People say Beartown is finished. A tiny community nestled deep in the forest, it is slowly losing ground to the ever encroaching trees. But down by the lake stands an old ice rink, built generations ago by the working men who founded this town. And in that ice rink is the reason people in Beartown believe tomorrow will be better than today. Their junior ice hockey team is about to compete in the national semi-finals, and they actually have a shot at winning. All the hopes and dreams of this place now rest on the shoulders of a handful of teenage boys.
Being responsible for the hopes of an entire town is a heavy burden, and the semi-final match is the catalyst for a violent act that will leave a young girl traumatized and a town in turmoil. Accusations are made and, like ripples on a pond, they travel through all of Beartown, leaving no resident unaffected.
Beartown explores the hopes that bring a small community together, the secrets that tear it apart, and the courage it takes for an individual to go against the grain. In this story of a small forest town, Fredrik Backman has found the entire world.
Backman has really gone and done it again with this heart-wrenching novel that has characters that will resonate with all readers.
"Why does anybody care about hockey? Because it tells stories." I was a little apprehensive when I realised that this book would revolve around hockey; however, some of the characters in this book were apprehensive when they realised that they were living in a town where the world revolved around hockey. There's a character for everyone here.
Only about a quarter of the way through I had realised that I was reading a gorgeous depiction of what it meant to be a parent, especially to be a mother.

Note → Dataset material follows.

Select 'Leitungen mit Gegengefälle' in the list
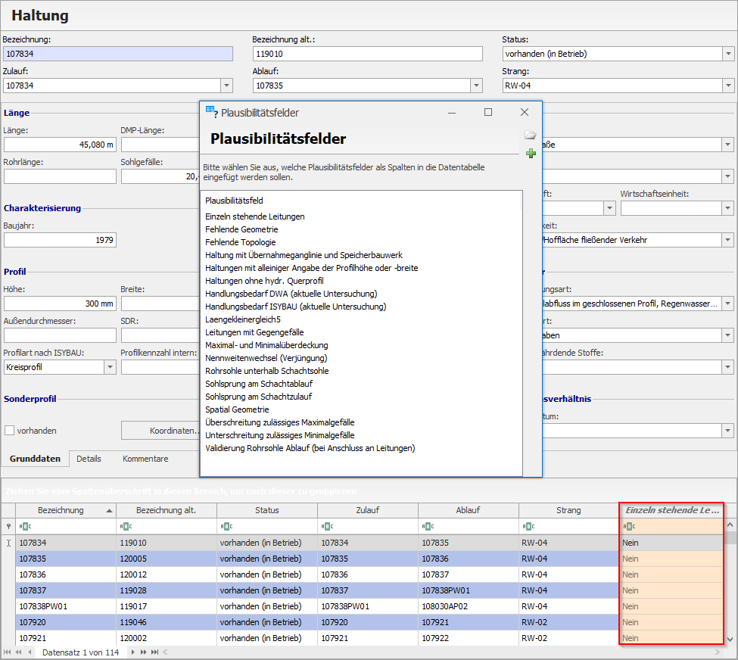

A striking scene was one mother counting her children at night, remembering to include the one that was in heaven. Little did I realise how much more intense it would get before the end.
The myriad of characters in this book was absolutely delightful and while I am normally horrid at remembering a main character's name, I kept everyone in this book straight because they were all so distinctly important and memorable. Benji was definitely my favourite but in their own ways they all had really sweet or interesting aspects to them.

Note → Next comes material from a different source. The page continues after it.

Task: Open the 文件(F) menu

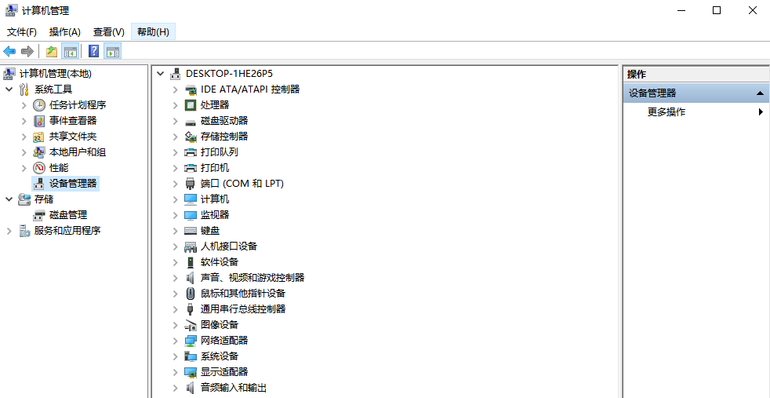Action: pyautogui.click(x=22, y=32)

This tells such an important tale about people's priorities and the way that they will see certain events. It battles a huge topic but depicts it with thoughtful accuracy. It portrayed the reasoning behind these perspectives without ever justifying them. The ultimate ending was interpretive yet satisfying.
I loved this book mainly for its class commentary and for the way it depicted hope, trust in adult figures, and the way that kids are forced to grow up. This is a must-read.
This is Backman's best work yet and is ever so important.
I received a free copy of this book in exchange for an honest review.